The facts above recited having appeared in the plaintiff’s case, a motion to nonsuit was made by the defendant upon the ground that its responsibility for her safety ceased as soon as she was landed upon the pier. This motion was refused. At the close of the whole testimony in the ease a motion to direct a verdict for the defendant was made upon the same ground, and was also refused. Error is assigned on each of these refusals.

The refusal to nonsuit, or to direct a verdict, for the reason stated, was proper. In the case of Delaware, Lackawanna and Western Railroad Co. v. Trautwein, 23 Vroom 169, the Court of Errors and Appeals held that "the duty of a railroad company as a carrier of passengers does not end when the passenger is safely carried to the place of Ms destination. The company must also provide safe means of access to and from its station for the use of passengers.” This rule, of course, applies to other common carriers of passengers, including ferry companies, as fully as it does to railroad companies. In 19 Cyc. 510 it is stated that a ferryman must maintain suitable landing places for the ingress and egress of passengers, and must use care to keep them in a reasonably safe condition. And the duty as to the safety of landing applies not only to the'immediate means of getting on and off the boat, but requires the ferryman to use care to furnish safe passageways between the ferryhouse and the street. To the same effect is Exton v. Central Railroad Co., 33 Vroom 7; S. C. on error, 34 Id. 356, where it was held that the defendant company was liable for injuries resulting to the plaintiff from the unsafe condition of a walkway outside of its ferryhouse which was provided by the company for the use of travelers on its ferryboat and railroad trains. The defendant company does not deny that this is the general rule, but contends that it is not applicable in the present case for the reason that the pier at which it discharged its passengers did not belong to it, but to the Washington Park Company. The ownership of the pier, however, is immaterial, so far as the defendant’s liability to the plaintiff is concerned. It was the landing place supplied by it to -the plaintiff, and it owed to her the duty of using care to see that this landing place was safe for her use.

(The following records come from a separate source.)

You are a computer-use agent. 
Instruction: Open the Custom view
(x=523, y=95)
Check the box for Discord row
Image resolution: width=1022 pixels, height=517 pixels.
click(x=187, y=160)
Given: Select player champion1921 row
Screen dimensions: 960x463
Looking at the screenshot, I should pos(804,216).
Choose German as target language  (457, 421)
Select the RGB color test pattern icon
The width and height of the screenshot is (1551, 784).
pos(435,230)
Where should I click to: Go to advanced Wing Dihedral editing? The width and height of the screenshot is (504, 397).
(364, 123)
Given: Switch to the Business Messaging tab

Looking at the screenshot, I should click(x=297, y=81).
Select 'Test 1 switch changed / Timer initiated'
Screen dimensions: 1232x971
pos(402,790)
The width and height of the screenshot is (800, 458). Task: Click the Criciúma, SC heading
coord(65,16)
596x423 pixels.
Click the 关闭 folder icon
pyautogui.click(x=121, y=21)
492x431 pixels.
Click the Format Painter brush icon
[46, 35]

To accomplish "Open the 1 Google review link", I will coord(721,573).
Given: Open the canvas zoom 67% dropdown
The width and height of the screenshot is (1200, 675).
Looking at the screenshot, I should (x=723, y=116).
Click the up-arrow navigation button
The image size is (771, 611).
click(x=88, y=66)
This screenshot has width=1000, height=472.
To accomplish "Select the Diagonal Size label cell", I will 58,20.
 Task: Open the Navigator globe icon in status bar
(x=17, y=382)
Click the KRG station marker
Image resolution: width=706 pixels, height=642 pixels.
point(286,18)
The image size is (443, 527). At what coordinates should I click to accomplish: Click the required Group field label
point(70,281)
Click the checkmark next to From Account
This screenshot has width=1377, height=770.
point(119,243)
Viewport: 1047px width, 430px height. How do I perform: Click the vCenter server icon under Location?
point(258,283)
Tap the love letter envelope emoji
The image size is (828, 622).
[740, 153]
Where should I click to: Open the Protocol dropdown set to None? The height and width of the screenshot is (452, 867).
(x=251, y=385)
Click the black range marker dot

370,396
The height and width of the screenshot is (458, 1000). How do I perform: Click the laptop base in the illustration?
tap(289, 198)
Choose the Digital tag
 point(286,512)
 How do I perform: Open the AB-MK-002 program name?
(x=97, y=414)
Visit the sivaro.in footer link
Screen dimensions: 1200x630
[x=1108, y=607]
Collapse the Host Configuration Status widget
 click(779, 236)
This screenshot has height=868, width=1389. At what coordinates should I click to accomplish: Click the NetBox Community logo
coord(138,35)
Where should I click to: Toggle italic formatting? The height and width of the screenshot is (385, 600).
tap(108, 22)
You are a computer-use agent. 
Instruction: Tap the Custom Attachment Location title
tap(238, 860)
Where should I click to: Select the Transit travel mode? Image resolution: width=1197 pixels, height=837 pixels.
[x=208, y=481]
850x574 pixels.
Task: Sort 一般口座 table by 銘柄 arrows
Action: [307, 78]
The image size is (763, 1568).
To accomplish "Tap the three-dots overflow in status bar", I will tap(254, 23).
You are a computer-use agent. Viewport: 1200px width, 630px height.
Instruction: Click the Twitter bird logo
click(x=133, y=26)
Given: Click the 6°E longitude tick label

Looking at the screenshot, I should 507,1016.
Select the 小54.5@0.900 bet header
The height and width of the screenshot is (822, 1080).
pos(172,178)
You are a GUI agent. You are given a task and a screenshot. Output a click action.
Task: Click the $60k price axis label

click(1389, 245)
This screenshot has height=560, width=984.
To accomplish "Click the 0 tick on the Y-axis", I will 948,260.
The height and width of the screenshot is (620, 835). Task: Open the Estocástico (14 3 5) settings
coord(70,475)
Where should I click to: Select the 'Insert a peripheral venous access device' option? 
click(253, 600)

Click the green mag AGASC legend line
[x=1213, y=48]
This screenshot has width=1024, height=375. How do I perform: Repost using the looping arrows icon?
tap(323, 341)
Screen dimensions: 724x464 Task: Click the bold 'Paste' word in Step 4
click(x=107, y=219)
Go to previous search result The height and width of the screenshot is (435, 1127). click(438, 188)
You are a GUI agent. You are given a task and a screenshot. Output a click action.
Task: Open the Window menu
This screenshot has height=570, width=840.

It is further contended here that even if the ground upon which the motions for nonsuit and the direction of a verdict were rested was untenable, they nevertheless should have prevailed, because the proofs in the case demonstrated that the plaintiff contributed by her own negligence to the accident for which she sued, and that for this reason the judgment under review should be reversed. But it is entirely settled that reasons in support of a nonsuit, or of a motion to direct a verdict, which were not brought to the attention of the lower tribunal, are not open for consideration in a court of review. Trade Insurance Co. v. Barracliff, 16 Vroom 543; Ottawa Tribe v. Munter, .31 Id. 459; Zeliff v. North Jersey Street Railway Co., 40 Id. 541.

The judgment under review will be affirmed.